Со лживыми обвинениями и нелестными высказываниями на Пугачеву сейчас обрушились те, кто еще вчера считал за счастье целовать ручки Примадонны. Это не просто предательство — это измена. Измена даже не ей — себе: своей любви, памяти, долгим годам, когда песни Пугачевой скрашивали жизнь тех, кто сегодня радостно плюет ей в спину…
Одной из тех, кто не предал Пугачеву — прямо скажем, немногих! — людей стала подруга детства, чья жизнь навсегда оказалась переплетена с жизнью Аллы Борисовны: от школьных бантиков до усталых морщинок под глазами.
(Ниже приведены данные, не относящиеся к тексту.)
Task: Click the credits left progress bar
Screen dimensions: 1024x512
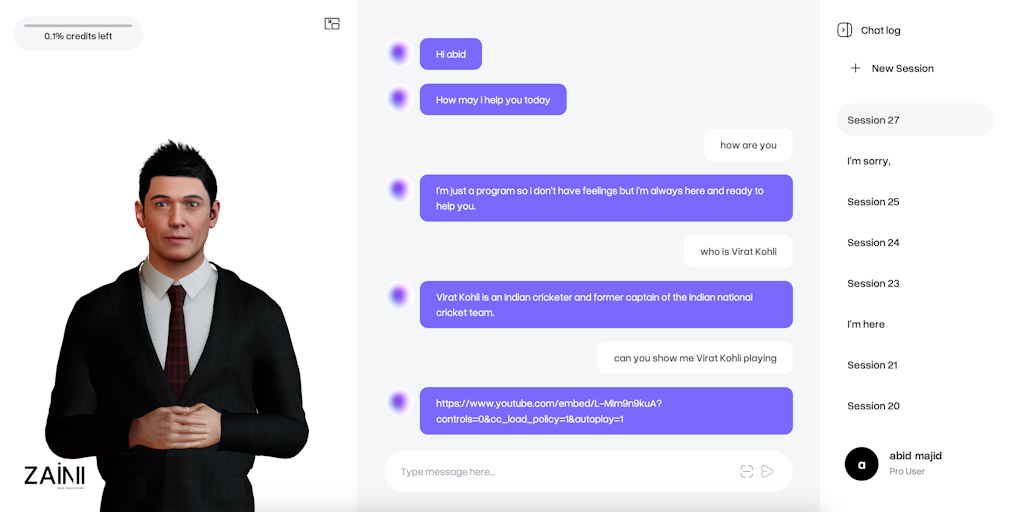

Которые, впрочем, не видны посторонним. Ведь они — Женщины с большой буквы. Одна — женщина, которая поет, другая — которая говорит. А еще пишет.
Кира Александровна Прошутинская поделилась записями из своего дневника с одной-единственной целью: чтобы те, кто по-прежнему верен «своей Алле», узнали ее с закулисной стороны. И чтобы знания эти были правдивы, потому что настоящие воспоминания нельзя ни исправить, ни переписать, ни изменить в угоду сегодняшнему дню. Они записаны от руки в потертые от времени тетради, с теми самыми настоящими прожитыми датами, обозначенными сверху.
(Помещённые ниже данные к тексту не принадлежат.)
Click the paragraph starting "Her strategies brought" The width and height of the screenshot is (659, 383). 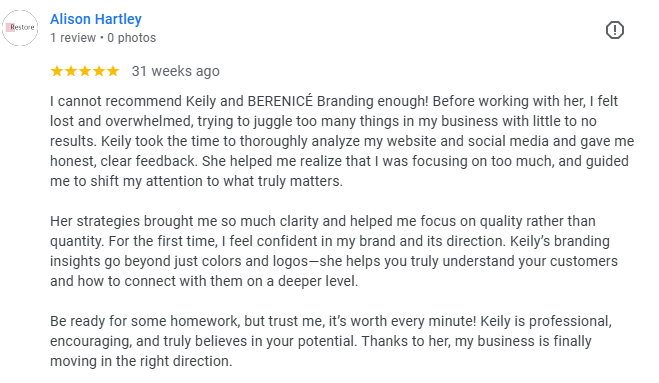coord(334,251)
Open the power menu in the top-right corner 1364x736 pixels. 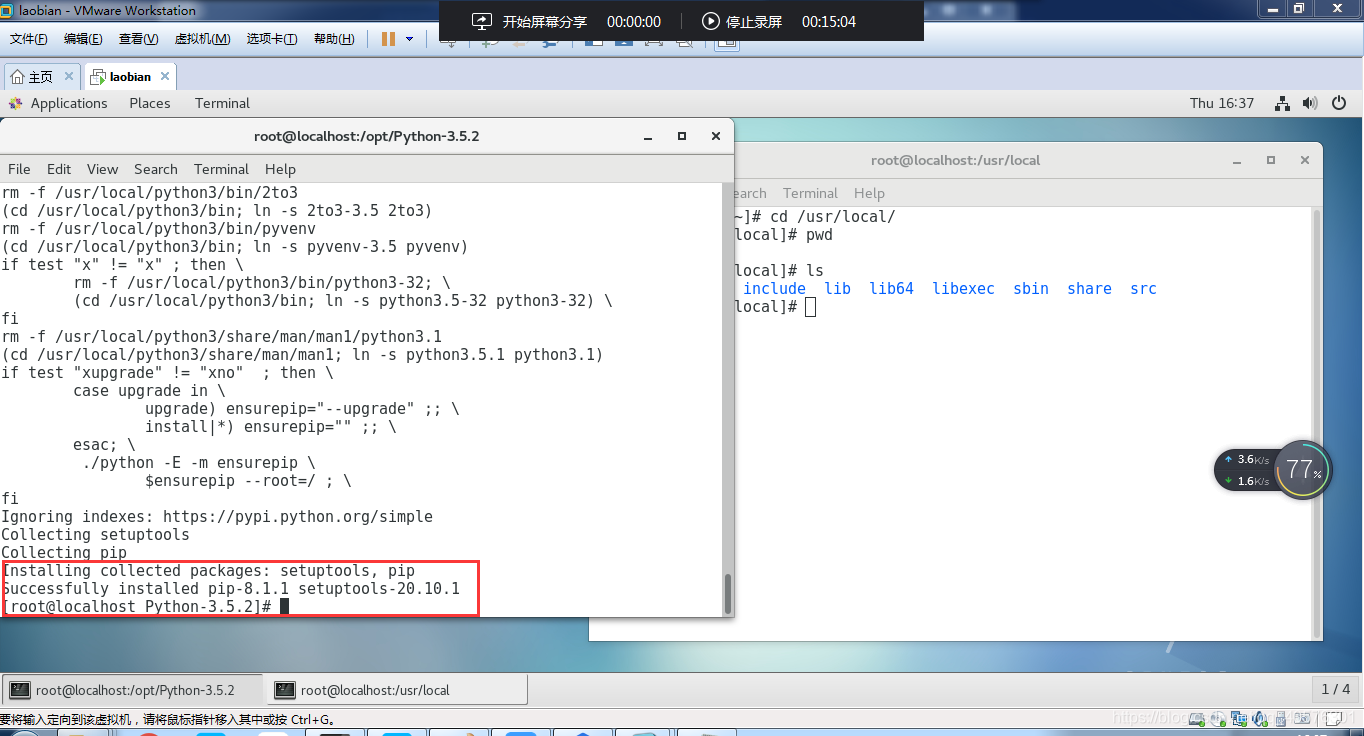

«Я перфекционист, — говорит Кира Прошутинская, давая мне бесценные листы для прочтения. — Как все было, так и записала. Но я писала чистую правду!»
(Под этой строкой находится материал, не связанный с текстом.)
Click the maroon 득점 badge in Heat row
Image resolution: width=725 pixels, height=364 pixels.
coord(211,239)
Хотелось бы, чтобы сегодня эта правда напомнила (не журналистам, не чиновникам от искусства, не коллегам Аллы Борисовны по сцене, а простым людям, зрителям) главное: Пугачева кончается не завтра.
Пугачеву использовали, обманывали, кидали на деньги, она была несчастлива в личной жизни. Теряла и была виноватой — зачастую без вины. Плакала и страдала. Проклинала и зарекалась.
Но, что бы ни случилось за кулисами, выходила к своему зрителю с честной и искренней исповедью. Ее били — она летала. И именно поэтому никогда не отрекалась от нее, любя, публика. «Я хочу, чтобы все знали: Алла Борисовна вернется к сентябрю! — говорит Кира Александровна. — Я знаю это точно».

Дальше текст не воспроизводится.